Microstructures with the total length of hundreds of μ m were induced by fixing the focal point of the femtosecond laser at a certain depth in the bulk of SrTiO3 crystal. By different combination of the focusing conditions with the laser parameters, different morphologies have been observed, such as void array, necklace-shaped structures, continuous/ segmental filaments and etc. The possible mechanism of the formation of those diversiform structures is discussed.

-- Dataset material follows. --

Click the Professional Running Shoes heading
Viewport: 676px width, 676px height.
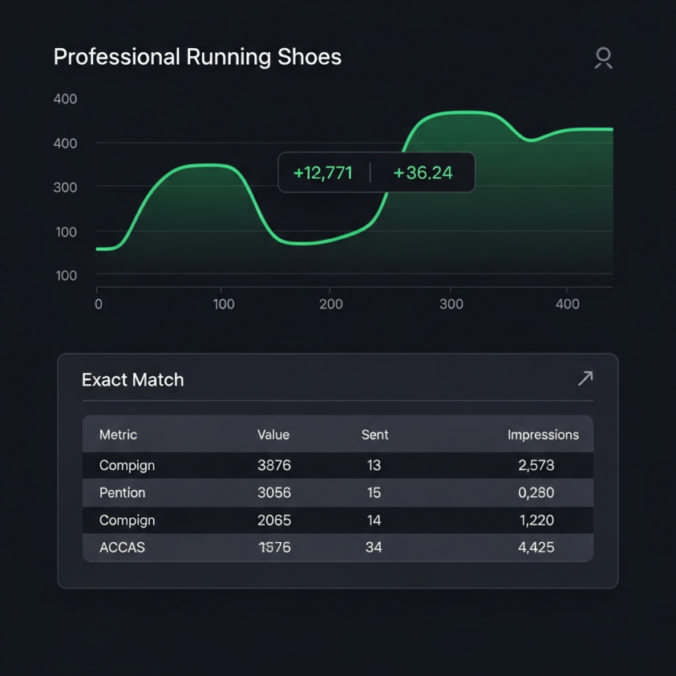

©2007 Optical Society of America

1. Introduction

Laser fabrication with powerful femtosecond laser pulses has advantages such as contactless machining, 3D-well-controlled direct writing into dense materials and a smaller heat-affected zone compared with the nanosecond laser fabrication, so the most commonly used Ti: sapphire femtosecond laser has become a promising tool for fabricating various micrometer-scale optical components in the bulk of materials, including waveguides, couplers, gratings and so on. Among these potential applications, photonic device fabrication attracts special attentions for its widespread applications in optical communication and photonic integrated circuits. Photonic crystals are artificially engineered structures that exhibit a periodic variation in one, two, or three dimensions of the dielectric constant [1]. How to fabricate periodic structures is a key issue in photonic device fabrication. Traditionally, either complicated optical interference method involving several beams or the translation method of single-laser-beam direct-writing was used [2, 3]. However, these methods are both time and cost consuming. Recently, Kanehira et al. reported a novel method for fabricating periodic voids in borosilicate glasses [4]. In their report, nanovoid strings were self-formed in the laser propagation direction by focusing a single femtosecond laser beam at a fixed position inside the glass. Subsequently, similar research work was done in other glasses [5]. But the application of this novel method in crystals is rare now.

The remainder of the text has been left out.